--- MATERIALS PROVIDED Enclosed Below ---

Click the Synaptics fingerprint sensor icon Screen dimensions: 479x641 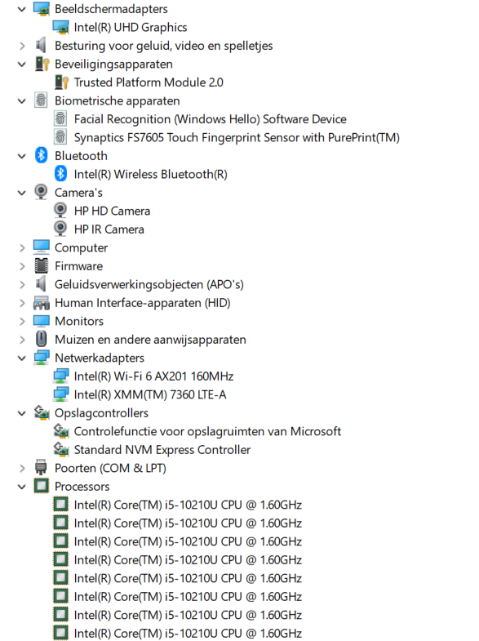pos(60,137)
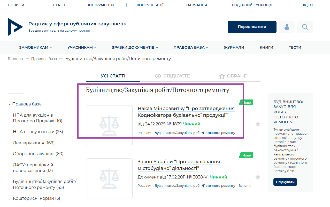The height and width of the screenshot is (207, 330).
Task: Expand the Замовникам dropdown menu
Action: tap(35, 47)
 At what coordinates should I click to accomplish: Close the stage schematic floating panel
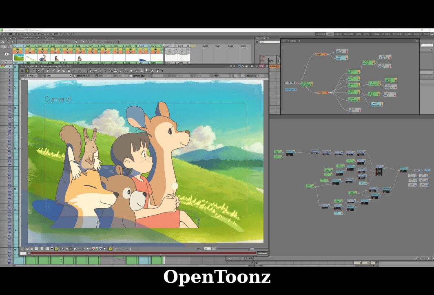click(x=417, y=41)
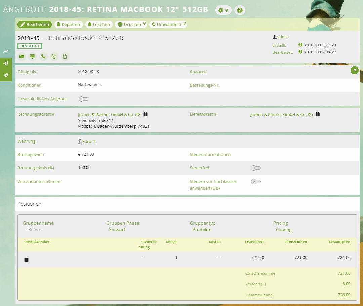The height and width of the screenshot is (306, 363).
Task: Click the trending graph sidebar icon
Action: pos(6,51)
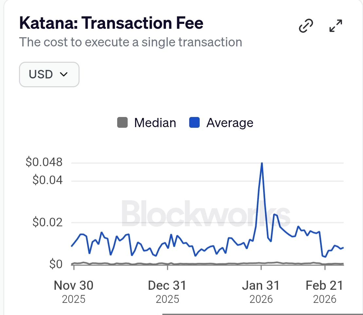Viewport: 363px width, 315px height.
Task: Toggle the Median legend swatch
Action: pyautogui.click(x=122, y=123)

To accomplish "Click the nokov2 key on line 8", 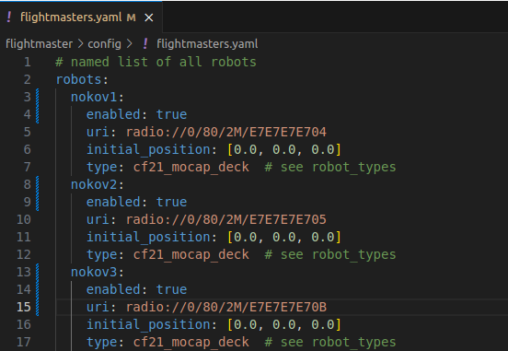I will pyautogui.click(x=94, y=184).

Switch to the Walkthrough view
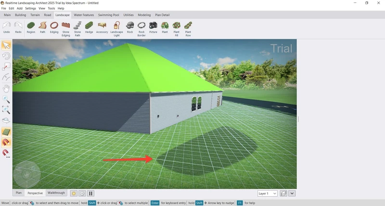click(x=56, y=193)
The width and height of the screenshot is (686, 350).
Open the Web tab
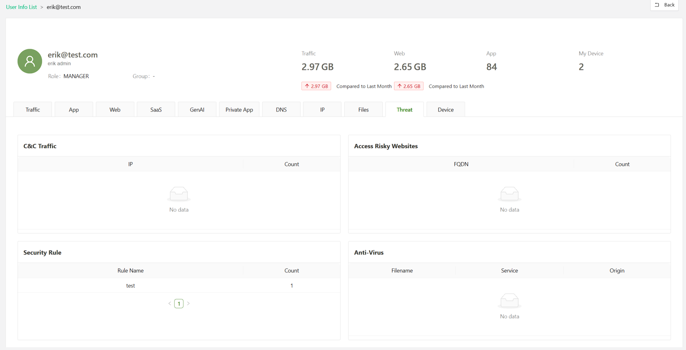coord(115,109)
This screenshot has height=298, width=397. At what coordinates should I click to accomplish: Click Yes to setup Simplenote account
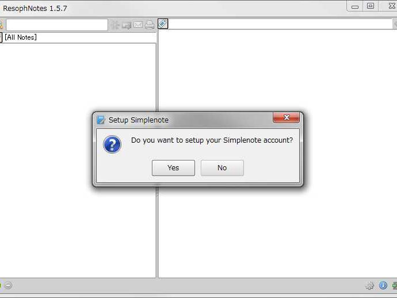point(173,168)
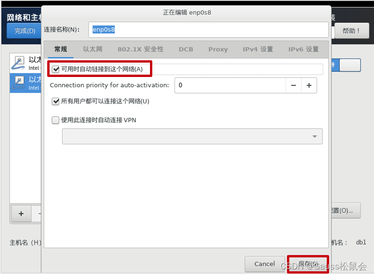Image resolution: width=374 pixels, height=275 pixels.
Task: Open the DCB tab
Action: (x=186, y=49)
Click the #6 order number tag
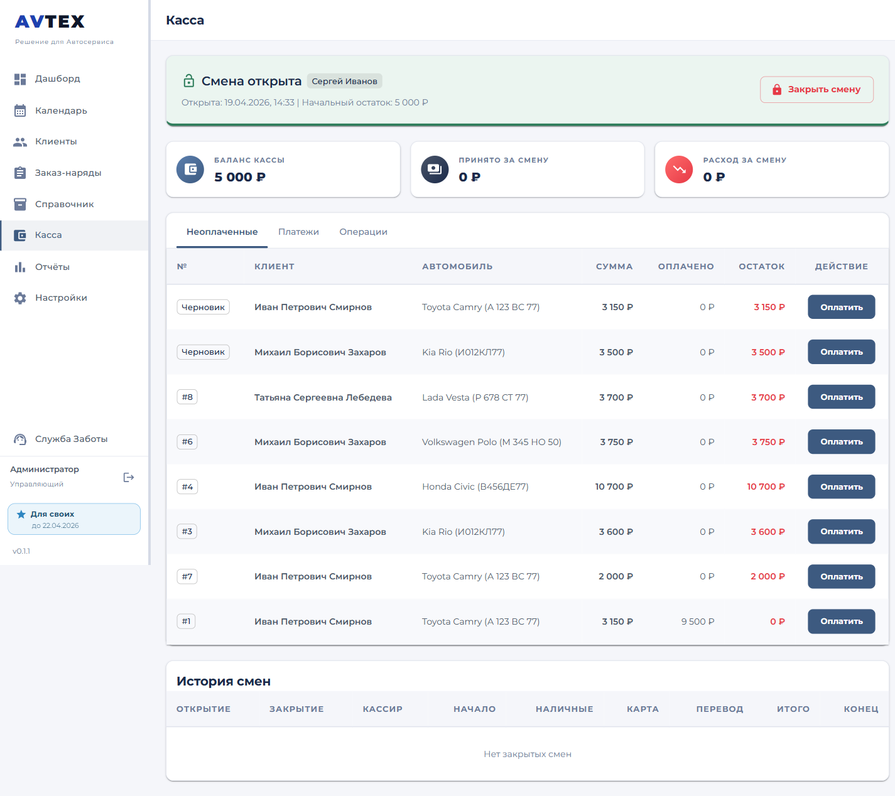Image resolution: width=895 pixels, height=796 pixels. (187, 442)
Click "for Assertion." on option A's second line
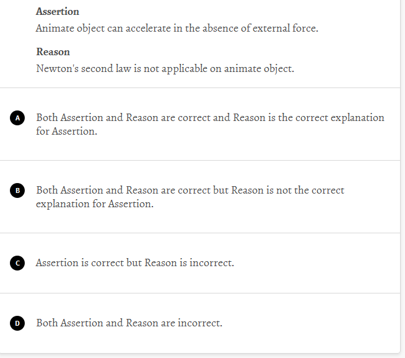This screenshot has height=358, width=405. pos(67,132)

--- End of Enclosed MATERIALS PROVIDED ---
--- MATERIALS PROVIDED Enclosed Below ---

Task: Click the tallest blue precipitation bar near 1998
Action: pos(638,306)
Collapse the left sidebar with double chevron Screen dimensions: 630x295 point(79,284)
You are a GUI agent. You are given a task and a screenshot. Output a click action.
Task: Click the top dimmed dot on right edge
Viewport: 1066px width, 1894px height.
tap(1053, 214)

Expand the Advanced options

--- End of Enclosed MATERIALS PROVIDED ---
--- MATERIALS PROVIDED Enclosed Below ---

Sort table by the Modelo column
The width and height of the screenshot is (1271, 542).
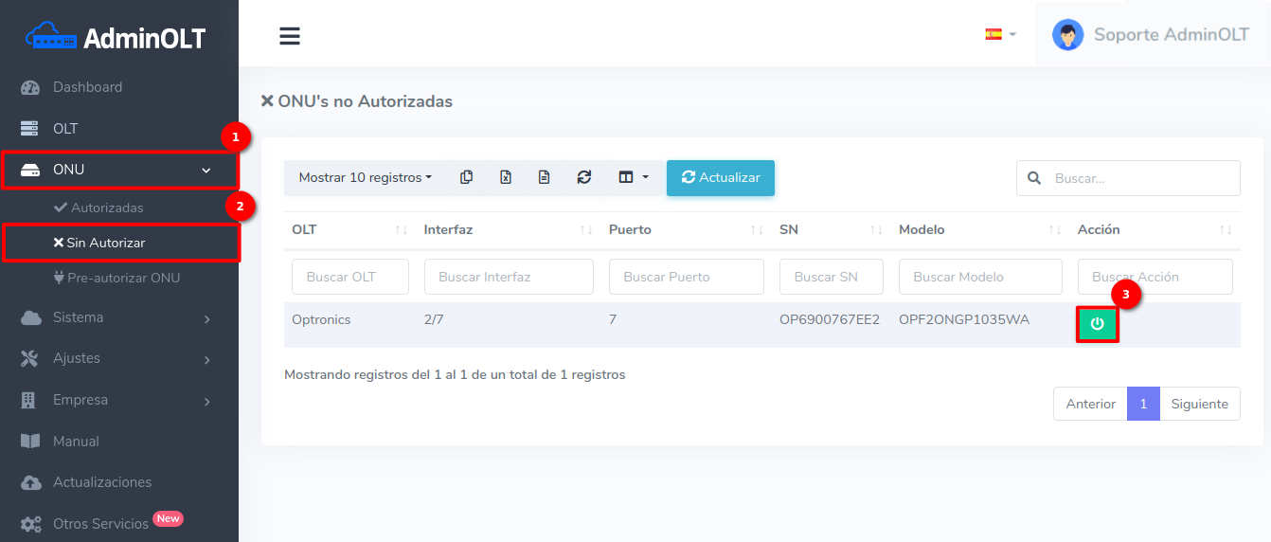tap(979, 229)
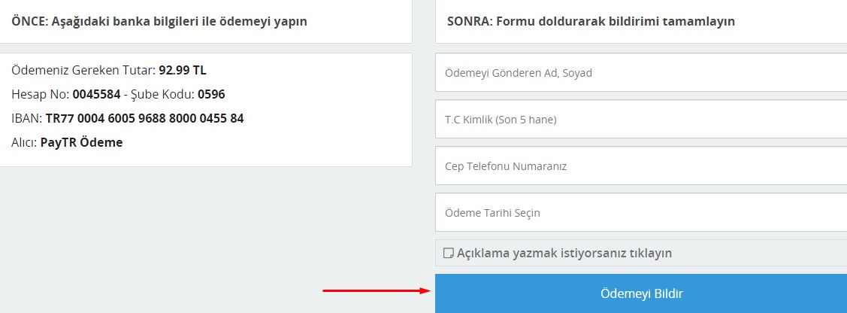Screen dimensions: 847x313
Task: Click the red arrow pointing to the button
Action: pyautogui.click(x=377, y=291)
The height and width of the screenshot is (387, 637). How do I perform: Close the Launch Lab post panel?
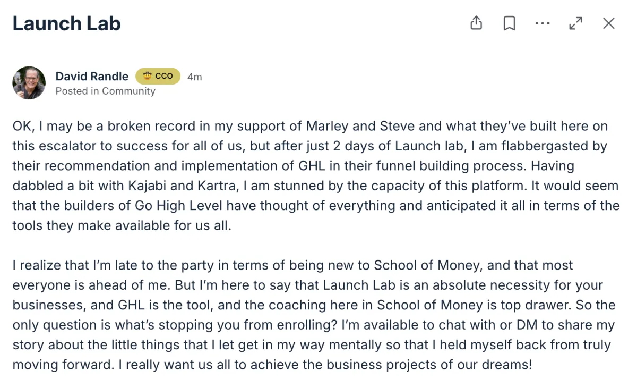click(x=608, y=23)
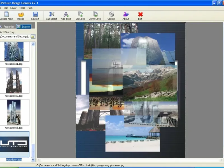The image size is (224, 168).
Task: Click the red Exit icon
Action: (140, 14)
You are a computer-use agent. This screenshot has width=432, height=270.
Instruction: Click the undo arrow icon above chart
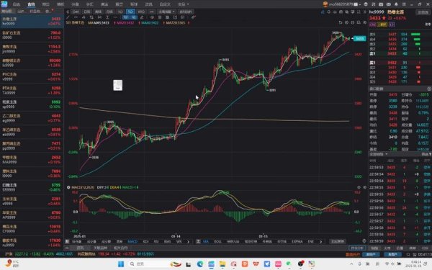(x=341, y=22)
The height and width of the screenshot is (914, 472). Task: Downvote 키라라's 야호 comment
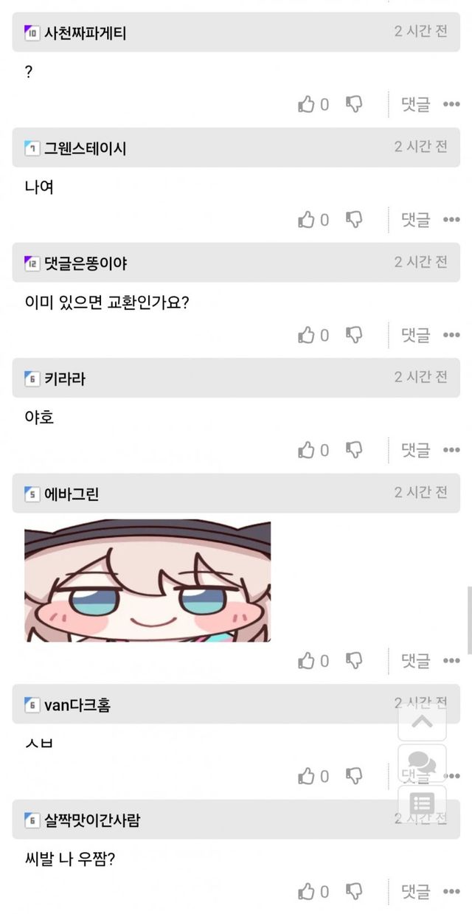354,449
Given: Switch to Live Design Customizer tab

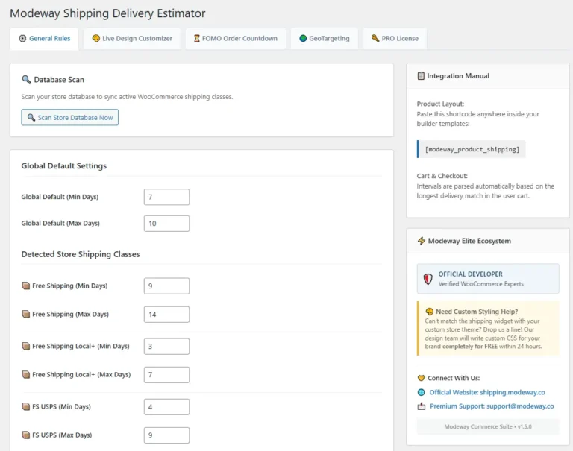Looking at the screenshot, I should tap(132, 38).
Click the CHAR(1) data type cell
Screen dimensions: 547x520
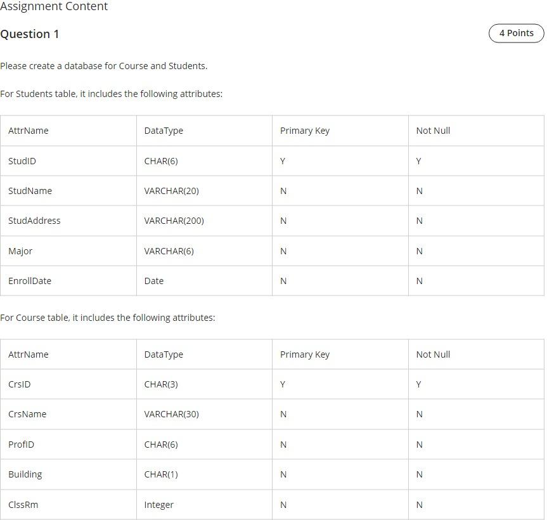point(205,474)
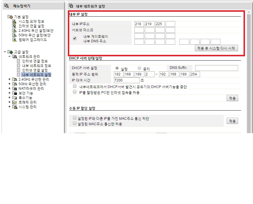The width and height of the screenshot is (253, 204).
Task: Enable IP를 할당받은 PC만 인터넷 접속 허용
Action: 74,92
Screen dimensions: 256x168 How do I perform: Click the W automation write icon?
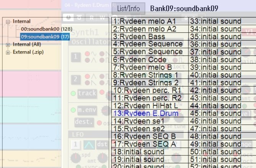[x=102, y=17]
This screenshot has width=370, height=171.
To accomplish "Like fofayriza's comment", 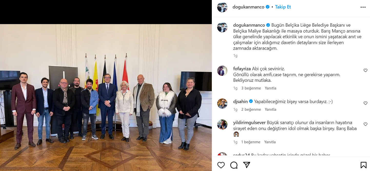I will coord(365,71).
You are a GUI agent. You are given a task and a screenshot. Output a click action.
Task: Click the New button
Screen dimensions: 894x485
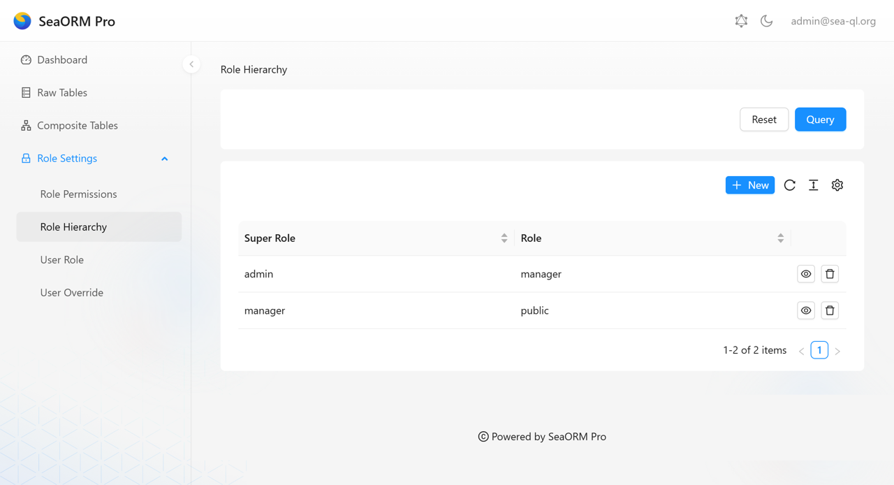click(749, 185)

--- End of Enclosed MATERIALS PROVIDED ---

→ TASK TO CARRY OUT
Take exactly the lines from the one containing "Viewport: 1066px width, 1894px height." through the one containing "Expand the Advanced options" in the data above, and output them with nothing added.

→ ANSWER SPACE
Viewport: 1066px width, 1894px height.
tap(1053, 214)

Expand the Advanced options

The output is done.